## EXERCISE DIRECTIONS
Count up the lines below in which the string "Expand" appears. The reply should be that number alone.

*** Opening of RECORDS FOR THIS TASK ***

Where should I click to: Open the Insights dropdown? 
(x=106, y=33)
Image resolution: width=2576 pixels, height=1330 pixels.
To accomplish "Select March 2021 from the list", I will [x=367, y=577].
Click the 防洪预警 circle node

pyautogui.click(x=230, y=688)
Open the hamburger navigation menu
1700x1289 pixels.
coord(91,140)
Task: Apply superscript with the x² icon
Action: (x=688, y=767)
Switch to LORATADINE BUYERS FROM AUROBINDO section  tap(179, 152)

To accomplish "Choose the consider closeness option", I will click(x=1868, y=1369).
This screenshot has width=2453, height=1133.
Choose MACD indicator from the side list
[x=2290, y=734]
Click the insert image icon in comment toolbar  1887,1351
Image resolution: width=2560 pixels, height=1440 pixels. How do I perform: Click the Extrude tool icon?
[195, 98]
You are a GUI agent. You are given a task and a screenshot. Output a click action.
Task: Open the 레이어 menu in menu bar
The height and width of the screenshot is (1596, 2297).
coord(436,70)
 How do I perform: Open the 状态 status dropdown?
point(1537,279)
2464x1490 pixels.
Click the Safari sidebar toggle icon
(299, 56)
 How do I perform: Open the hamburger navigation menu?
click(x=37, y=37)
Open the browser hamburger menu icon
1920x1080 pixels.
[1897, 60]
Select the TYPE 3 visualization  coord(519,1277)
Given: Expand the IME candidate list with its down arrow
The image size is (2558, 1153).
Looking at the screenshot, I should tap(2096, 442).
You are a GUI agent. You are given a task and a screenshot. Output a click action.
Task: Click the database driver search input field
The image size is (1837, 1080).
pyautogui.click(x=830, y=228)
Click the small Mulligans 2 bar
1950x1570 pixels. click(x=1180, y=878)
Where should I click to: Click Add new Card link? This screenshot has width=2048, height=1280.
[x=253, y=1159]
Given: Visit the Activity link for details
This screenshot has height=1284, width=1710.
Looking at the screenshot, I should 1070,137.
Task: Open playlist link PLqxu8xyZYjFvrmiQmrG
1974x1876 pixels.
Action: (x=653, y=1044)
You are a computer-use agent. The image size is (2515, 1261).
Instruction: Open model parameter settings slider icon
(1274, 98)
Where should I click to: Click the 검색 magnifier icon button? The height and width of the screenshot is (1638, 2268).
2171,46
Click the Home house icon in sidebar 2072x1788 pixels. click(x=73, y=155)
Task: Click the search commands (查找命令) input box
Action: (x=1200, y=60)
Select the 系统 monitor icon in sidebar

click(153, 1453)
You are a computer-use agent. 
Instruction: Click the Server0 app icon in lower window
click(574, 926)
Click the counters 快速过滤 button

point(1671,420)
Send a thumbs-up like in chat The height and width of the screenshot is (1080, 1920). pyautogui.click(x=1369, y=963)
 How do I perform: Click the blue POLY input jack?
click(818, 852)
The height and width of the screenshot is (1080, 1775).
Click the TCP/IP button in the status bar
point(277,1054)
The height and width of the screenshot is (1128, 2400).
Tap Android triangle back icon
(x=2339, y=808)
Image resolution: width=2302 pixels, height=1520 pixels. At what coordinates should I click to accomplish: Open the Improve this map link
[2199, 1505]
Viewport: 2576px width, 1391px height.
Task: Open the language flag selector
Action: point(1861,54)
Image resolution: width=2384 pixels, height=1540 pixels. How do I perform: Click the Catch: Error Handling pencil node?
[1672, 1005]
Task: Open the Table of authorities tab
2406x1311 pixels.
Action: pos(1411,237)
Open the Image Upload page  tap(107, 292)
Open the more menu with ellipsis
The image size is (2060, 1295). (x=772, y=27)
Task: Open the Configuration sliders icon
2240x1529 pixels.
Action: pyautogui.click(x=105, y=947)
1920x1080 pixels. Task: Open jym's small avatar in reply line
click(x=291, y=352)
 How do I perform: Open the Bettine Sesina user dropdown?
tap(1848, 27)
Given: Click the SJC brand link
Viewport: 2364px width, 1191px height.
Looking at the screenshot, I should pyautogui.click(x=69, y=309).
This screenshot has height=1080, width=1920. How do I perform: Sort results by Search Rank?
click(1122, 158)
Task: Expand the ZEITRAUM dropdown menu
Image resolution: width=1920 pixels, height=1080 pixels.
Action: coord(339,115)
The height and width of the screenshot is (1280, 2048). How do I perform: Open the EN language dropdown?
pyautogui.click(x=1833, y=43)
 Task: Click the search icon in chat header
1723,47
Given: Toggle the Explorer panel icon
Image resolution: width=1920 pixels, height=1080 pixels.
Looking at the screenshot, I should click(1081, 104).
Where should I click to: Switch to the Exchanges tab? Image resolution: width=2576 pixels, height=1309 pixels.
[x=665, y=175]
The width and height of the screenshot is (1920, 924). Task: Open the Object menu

*** Close of RECORDS FOR THIS TASK ***

## OUTPUT
2